*Directions*: Reproduce exactly the line that contains "1681x895 pixels." and every line after it through the end of the records below, leaving out all pictures.

++++ Provided records

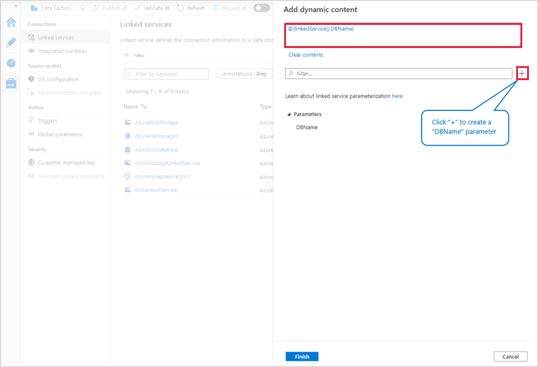Toggle the switch next to Discard all
This screenshot has width=538, height=367.
(262, 8)
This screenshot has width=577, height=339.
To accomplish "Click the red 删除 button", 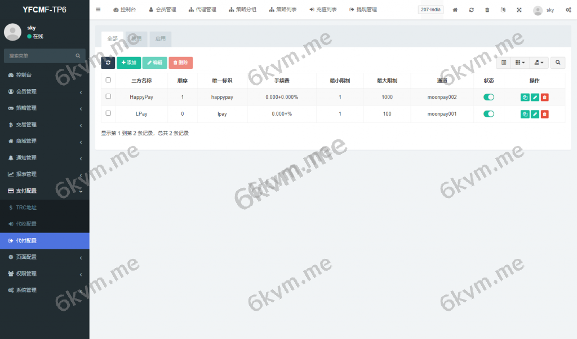I will [x=180, y=63].
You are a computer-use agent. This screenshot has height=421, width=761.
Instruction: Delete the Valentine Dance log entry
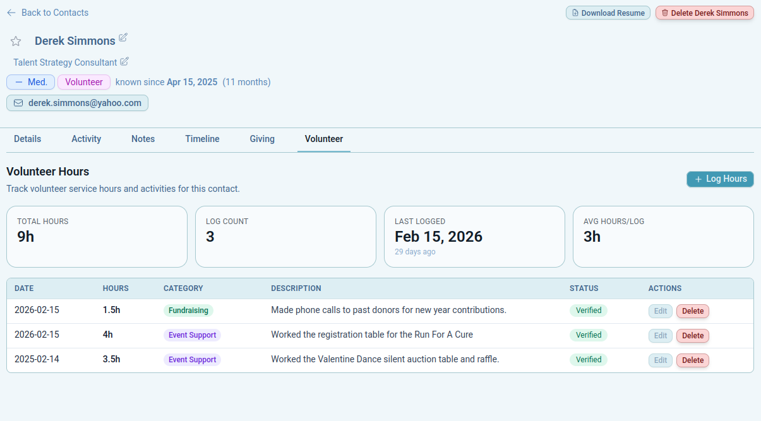pyautogui.click(x=692, y=360)
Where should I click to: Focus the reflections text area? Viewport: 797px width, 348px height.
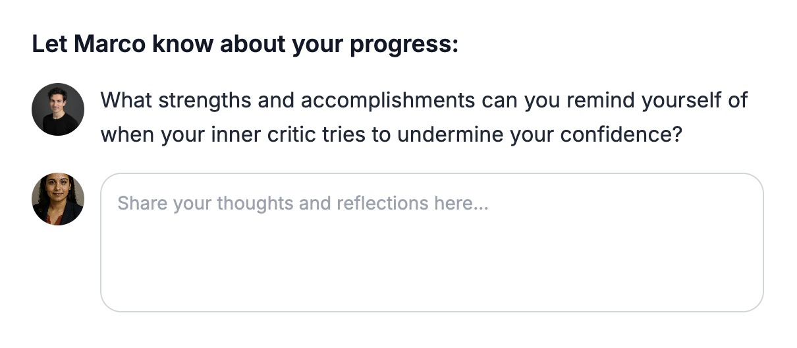[x=431, y=242]
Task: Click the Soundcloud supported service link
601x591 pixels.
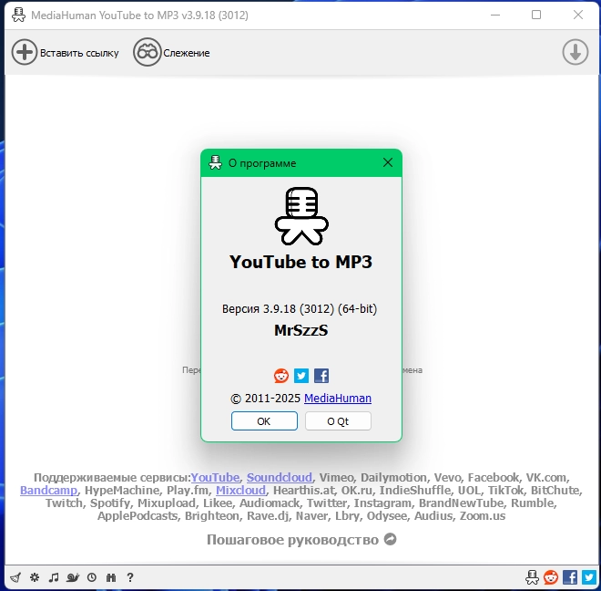Action: click(280, 477)
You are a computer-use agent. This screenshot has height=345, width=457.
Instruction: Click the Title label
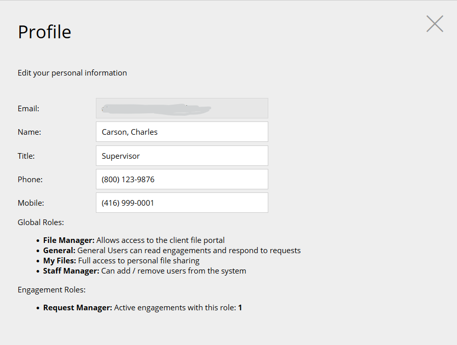(x=27, y=156)
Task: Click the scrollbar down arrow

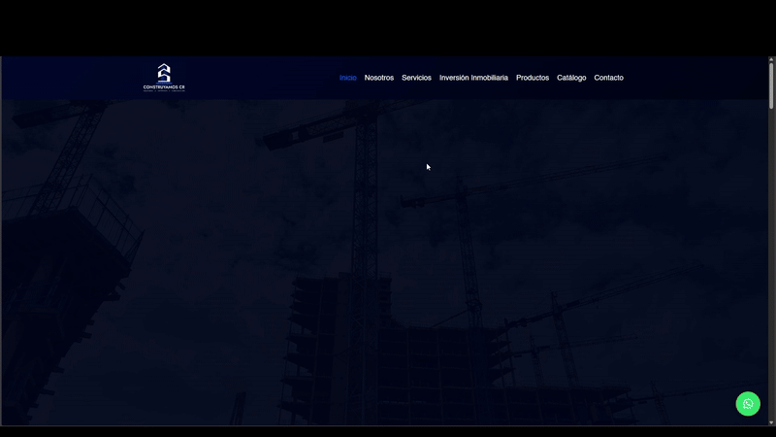Action: [772, 420]
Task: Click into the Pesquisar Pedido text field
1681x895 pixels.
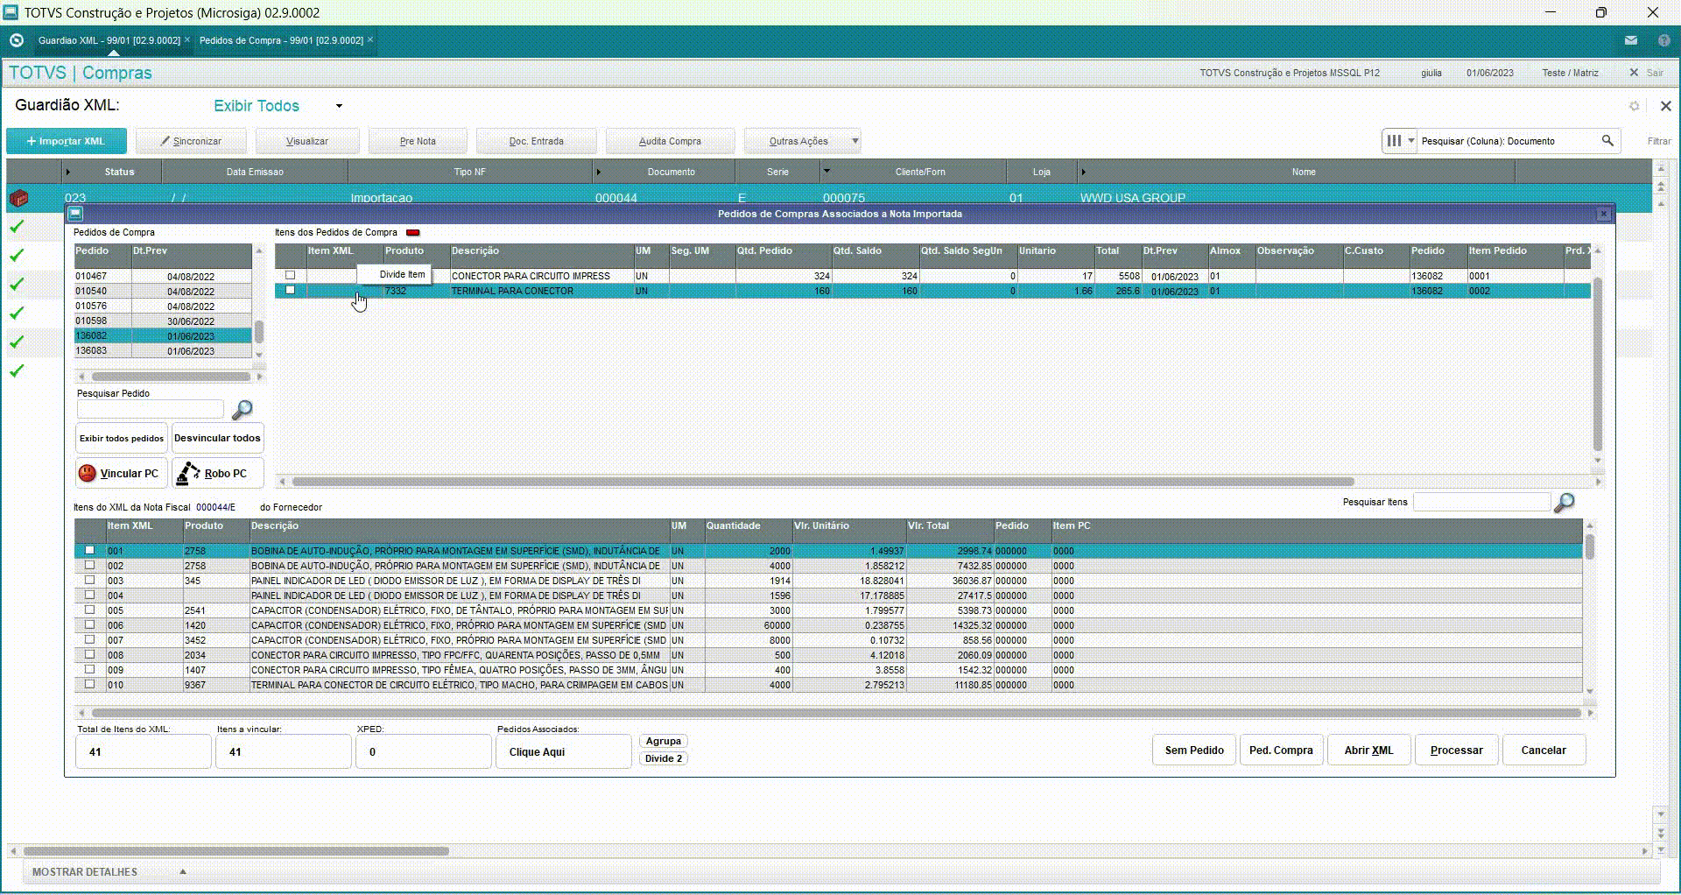Action: pos(151,409)
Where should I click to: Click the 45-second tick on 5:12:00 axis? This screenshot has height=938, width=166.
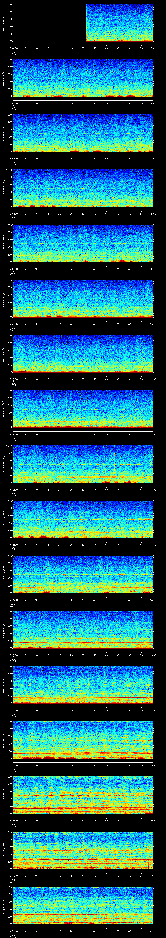point(118,489)
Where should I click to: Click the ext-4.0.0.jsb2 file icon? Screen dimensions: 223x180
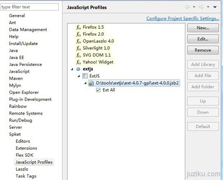pyautogui.click(x=91, y=83)
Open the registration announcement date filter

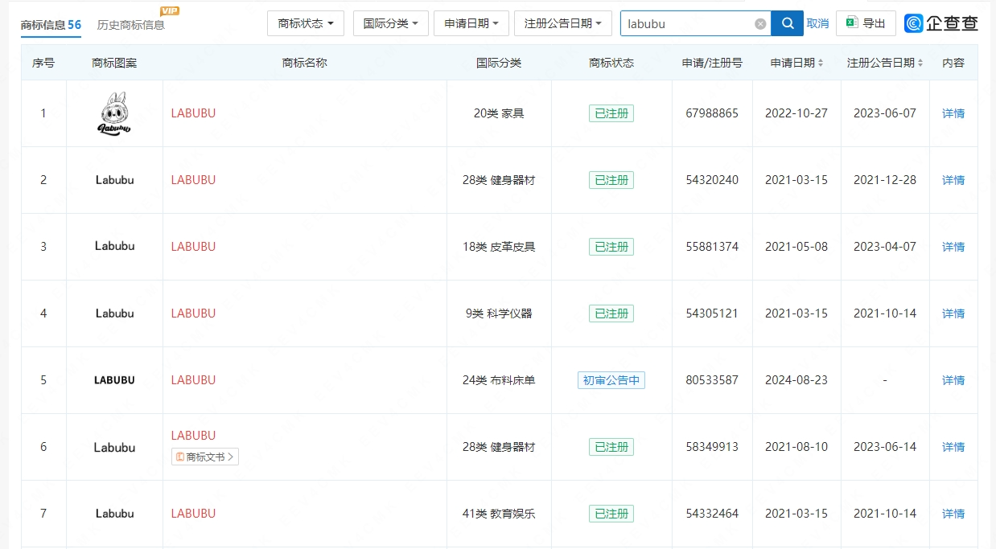coord(562,23)
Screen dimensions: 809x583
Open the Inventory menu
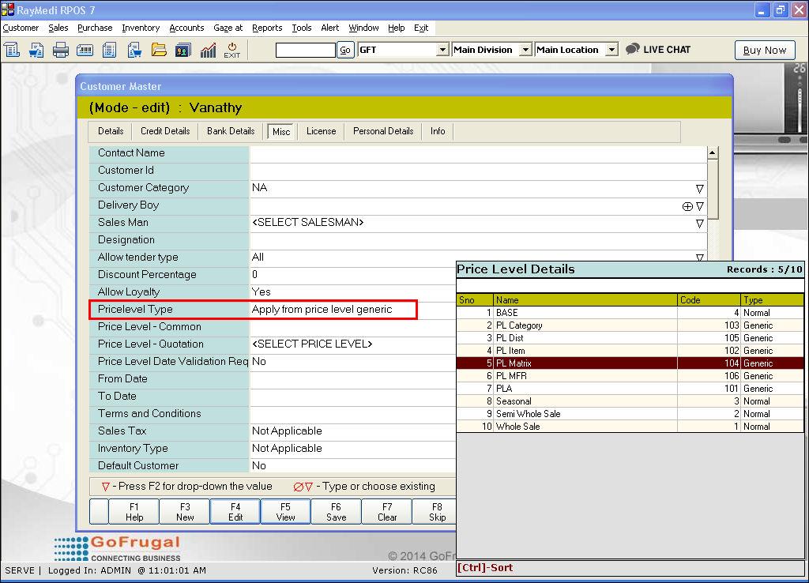point(141,28)
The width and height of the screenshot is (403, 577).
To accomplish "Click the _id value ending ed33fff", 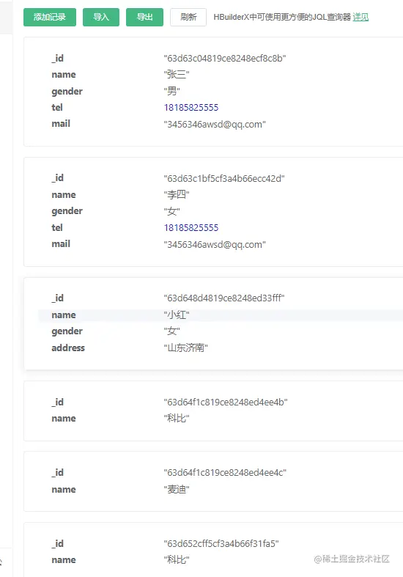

++++++++

*Task output*:
1681x895 pixels.
Action: pos(151,409)
Where should I click to: Click the 45-second tick on 5:12:00 axis? This screenshot has height=938, width=166.
point(118,489)
Where should I click to: Click the ext-4.0.0.jsb2 file icon? Screen dimensions: 223x180
pyautogui.click(x=91, y=83)
Open the registration announcement date filter

coord(562,23)
Screen dimensions: 809x583
Open the Inventory menu
point(141,28)
The width and height of the screenshot is (403, 577).
To accomplish "Click the _id value ending ed33fff", 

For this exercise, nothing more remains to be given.